## [READING PASSAGE]
════
Celebrating celery's history in Seminole County, this organic farm's roots run deep – Orlando Sentinel

Thank you for supporting our journalism. This article is available exclusively for our subscribers, who help fund our work at the Orlando Sentinel.
There’s no space in BigDaddy because to Charles Roy Clonts’ grandchildren, his nickname was one word, mashed together and pronounced thusly – as southern a way of doing things as the man himself.
“BigDaddy grew up on a hardscrabble farm in north Georgia with a bunch of brothers – and he knew he had to do something other than farm,” Rex Clonts, one of those grandchildren, tells me. So BigDaddy became a banker.
But when he arrived in Oviedo in 1923, the man who’d learned to manage money saw exactly where it was in this burgeoning Central Florida town. And he decided to get back into farming.
Winter Park grocery-cafe creates community amid folks from Eastern Europe
“Is it intentional that you’re just like him?” I ask Clonts, whose own Oviedo operation – BigDaddy’s Farm – bears his grandfather’s name. He laughs.
“It’s not – but perhaps it is. He is my hero.”
Clonts, too, wears the dual hats of banker and man of the soil. His granddad was a founding member of the Citizen’s Bank of Oviedo. And he’s on the board of several area banks. But today, we’re not discussing finance — we’re talking celery. Because March is National Celery Month — and this crisp delight, which adds so much to so many dishes, was once the backbone crop of Oviedo and Sanford’s farming communities.
════
## [INFORMATION SHOWN]
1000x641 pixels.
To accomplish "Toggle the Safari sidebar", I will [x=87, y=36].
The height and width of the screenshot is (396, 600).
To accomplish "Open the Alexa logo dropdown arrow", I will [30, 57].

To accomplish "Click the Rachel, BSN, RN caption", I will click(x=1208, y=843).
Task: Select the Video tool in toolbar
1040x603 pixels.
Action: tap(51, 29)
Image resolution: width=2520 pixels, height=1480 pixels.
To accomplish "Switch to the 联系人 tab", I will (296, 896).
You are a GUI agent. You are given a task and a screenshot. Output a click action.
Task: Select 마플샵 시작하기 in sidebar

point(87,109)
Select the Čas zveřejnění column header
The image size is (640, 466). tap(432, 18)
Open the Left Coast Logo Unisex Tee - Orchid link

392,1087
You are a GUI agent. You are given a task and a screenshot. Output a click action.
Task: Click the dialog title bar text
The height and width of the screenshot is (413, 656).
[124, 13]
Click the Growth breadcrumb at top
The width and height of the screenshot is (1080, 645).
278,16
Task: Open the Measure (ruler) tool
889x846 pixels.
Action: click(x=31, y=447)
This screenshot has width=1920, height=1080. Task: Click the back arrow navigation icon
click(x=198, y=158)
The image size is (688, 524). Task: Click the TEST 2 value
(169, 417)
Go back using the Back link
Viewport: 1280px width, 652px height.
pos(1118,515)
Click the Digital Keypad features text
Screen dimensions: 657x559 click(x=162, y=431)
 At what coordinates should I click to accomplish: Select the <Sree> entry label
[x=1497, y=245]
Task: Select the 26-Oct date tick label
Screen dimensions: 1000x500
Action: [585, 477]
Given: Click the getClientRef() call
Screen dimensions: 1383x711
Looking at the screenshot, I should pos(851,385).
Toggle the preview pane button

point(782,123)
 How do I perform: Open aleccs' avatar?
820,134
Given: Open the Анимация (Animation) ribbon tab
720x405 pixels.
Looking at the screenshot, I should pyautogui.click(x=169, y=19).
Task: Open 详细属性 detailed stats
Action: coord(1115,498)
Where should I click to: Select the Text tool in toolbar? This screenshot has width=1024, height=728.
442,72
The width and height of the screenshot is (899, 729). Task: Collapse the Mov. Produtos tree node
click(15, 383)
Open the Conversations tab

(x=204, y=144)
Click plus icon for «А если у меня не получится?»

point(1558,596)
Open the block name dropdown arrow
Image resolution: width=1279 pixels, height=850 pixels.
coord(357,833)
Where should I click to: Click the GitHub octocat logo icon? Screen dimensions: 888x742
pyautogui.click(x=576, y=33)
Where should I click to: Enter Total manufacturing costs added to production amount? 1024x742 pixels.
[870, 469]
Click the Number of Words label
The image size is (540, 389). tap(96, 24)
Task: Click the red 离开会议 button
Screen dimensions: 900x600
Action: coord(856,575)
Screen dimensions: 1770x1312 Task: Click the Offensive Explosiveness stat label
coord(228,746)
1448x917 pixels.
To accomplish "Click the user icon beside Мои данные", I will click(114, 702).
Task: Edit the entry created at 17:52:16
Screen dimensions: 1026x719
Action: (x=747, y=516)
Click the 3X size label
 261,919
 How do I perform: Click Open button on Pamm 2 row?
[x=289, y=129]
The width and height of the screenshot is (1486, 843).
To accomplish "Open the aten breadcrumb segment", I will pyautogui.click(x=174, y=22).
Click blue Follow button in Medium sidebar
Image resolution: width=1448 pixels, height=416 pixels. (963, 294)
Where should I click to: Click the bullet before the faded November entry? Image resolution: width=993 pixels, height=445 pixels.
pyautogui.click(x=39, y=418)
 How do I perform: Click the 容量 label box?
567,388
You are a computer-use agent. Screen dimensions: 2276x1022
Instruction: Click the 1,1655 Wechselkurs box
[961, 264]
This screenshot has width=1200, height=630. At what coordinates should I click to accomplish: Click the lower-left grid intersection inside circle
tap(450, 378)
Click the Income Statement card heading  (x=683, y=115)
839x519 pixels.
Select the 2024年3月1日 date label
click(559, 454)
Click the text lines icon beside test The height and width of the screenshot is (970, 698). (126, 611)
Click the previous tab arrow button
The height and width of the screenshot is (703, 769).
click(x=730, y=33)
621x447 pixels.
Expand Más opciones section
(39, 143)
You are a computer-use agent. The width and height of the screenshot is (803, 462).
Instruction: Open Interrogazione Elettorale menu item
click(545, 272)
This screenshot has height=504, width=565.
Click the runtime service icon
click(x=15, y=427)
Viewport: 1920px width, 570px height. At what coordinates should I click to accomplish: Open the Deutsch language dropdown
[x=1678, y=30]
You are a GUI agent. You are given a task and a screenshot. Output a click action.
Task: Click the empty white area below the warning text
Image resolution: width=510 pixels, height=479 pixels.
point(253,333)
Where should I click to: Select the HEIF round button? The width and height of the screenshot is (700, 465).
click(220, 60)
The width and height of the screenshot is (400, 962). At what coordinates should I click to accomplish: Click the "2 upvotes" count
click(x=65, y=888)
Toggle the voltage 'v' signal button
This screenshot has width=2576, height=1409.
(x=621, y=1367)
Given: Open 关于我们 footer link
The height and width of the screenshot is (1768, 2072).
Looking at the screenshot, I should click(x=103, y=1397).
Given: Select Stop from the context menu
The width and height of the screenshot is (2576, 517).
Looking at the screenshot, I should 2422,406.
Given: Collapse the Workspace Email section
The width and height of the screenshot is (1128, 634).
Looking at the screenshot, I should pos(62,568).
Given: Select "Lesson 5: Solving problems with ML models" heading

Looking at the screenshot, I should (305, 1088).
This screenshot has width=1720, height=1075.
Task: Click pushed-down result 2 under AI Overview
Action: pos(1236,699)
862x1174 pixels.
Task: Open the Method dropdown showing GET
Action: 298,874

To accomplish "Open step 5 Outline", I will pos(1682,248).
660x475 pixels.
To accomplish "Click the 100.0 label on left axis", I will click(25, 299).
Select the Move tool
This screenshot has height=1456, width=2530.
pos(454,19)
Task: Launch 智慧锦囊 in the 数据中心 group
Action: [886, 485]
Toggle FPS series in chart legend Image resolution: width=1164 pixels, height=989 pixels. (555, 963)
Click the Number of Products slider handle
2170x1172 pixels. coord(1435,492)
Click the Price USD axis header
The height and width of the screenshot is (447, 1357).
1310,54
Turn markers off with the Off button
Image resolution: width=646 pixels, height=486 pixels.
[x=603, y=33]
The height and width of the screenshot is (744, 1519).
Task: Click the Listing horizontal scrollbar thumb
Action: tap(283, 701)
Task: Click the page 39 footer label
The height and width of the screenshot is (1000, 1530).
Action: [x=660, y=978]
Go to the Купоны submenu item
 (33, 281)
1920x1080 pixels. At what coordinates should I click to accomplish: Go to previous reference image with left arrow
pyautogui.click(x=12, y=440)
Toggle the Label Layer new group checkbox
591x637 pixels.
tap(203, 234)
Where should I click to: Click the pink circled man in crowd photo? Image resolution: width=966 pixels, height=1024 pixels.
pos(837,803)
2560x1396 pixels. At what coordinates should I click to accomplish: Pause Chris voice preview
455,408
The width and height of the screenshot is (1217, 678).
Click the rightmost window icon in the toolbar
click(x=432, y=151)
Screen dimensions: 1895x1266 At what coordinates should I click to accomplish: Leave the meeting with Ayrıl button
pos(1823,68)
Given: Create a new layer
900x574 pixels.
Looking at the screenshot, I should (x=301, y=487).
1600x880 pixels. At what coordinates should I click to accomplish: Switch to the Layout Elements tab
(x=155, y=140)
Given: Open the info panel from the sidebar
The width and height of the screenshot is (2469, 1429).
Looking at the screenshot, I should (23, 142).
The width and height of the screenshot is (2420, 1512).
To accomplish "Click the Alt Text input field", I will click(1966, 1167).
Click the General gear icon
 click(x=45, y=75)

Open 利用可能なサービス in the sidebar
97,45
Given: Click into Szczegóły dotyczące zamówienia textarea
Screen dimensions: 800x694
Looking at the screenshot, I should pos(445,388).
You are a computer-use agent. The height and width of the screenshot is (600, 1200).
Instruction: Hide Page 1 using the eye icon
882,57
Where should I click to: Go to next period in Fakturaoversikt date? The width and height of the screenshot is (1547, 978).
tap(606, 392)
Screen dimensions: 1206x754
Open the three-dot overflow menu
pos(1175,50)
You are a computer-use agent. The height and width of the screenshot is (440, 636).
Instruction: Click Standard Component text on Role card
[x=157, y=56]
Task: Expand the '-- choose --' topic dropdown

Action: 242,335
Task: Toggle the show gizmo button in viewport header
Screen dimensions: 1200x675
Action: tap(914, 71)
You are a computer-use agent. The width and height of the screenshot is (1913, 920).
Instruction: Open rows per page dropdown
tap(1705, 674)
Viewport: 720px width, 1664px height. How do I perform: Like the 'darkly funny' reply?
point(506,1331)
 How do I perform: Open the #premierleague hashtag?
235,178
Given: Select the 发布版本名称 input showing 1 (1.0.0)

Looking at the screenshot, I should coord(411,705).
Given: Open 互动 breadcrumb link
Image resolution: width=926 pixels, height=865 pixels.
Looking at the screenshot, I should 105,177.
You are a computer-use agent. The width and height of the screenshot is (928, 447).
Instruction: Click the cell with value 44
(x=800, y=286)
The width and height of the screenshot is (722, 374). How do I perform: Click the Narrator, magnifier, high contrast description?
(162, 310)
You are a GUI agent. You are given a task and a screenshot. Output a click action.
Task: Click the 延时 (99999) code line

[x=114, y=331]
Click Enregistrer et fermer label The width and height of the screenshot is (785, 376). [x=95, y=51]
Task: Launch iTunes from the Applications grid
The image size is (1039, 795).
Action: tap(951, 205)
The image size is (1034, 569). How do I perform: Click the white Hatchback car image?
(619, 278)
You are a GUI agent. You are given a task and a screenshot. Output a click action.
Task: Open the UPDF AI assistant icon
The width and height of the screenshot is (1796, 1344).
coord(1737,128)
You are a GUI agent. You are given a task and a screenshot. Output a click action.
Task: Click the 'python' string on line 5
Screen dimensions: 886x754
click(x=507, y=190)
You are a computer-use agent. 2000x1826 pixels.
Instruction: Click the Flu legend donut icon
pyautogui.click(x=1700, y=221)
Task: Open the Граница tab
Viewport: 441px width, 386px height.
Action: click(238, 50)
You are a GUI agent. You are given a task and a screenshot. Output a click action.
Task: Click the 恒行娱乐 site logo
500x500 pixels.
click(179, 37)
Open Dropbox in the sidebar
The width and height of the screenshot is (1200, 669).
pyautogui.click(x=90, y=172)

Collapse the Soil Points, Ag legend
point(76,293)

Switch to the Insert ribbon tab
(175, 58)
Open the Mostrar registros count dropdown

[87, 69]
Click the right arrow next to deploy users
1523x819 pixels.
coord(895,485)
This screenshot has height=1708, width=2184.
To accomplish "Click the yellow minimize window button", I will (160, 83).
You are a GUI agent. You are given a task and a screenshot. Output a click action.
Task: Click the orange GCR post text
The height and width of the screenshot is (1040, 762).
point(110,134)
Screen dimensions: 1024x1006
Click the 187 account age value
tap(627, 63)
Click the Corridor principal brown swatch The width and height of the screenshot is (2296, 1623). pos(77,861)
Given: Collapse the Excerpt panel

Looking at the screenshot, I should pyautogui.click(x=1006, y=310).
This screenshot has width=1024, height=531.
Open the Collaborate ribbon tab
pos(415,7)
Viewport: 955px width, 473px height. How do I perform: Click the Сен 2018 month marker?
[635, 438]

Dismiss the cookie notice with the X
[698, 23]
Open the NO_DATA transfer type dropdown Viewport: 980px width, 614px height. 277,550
════
## [SHORT PROBLEM 1]
Change "hardscrabble" to "rugged" in the celery farm article from "Celebrating celery's history" to "became a banker.", and give that stretch in full.
## [SHORT PROBLEM 2]
Go on with the article about celery farming in Oviedo from the point where it stops.
The data has no connection to the article about celery farming.

## [EXERCISE ANSWER 1]
Celebrating celery's history in Seminole County, this organic farm's roots run deep – Orlando Sentinel

Thank you for supporting our journalism. This article is available exclusively for our subscribers, who help fund our work at the Orlando Sentinel.
There’s no space in BigDaddy because to Charles Roy Clonts’ grandchildren, his nickname was one word, mashed together and pronounced thusly – as southern a way of doing things as the man himself.
“BigDaddy grew up on a rugged farm in north Georgia with a bunch of brothers – and he knew he had to do something other than farm,” Rex Clonts, one of those grandchildren, tells me. So BigDaddy became a banker.

## [EXERCISE ANSWER 2]
Clonts and his wife and partner, Denise, hatched the plan for BigDaddy’s Farm on a napkin over dinner at a Winter Park farm-to-table restaurant. It was 2019. Farming wasn’t new to the couple, of course, nor was celery – but organics was. But Denise, who’d been appointed marketing manager on the ride home from that fateful dinner, was adamant.
Florida is challenging terrain for such endeavors, but they’ve made it work.
BigDaddy’s Farm now grows roughly 50 varieties of produce, 100 percent of which is organic. In three growing seasons, they’ve picked up some impressive kitchens as clients — Luke’s Kitchen + Bar, 1921 Mount Dora, the JW Marriott and The Foreigner among them — and as of September, are open to the public.
Best Splurge: 2022 Orlando Sentinel Foodie Awards
Wednesdays are for online-order pickups only, but the stand is open for walk-in shopping three days a week, and whatever you grab up — beefsteak tomato or shishito pepper or sizable stalk of celery — was grown just steps from the barn-ensconced stand. The little market sits on a patch of land that BigDaddy purchased back in 1923.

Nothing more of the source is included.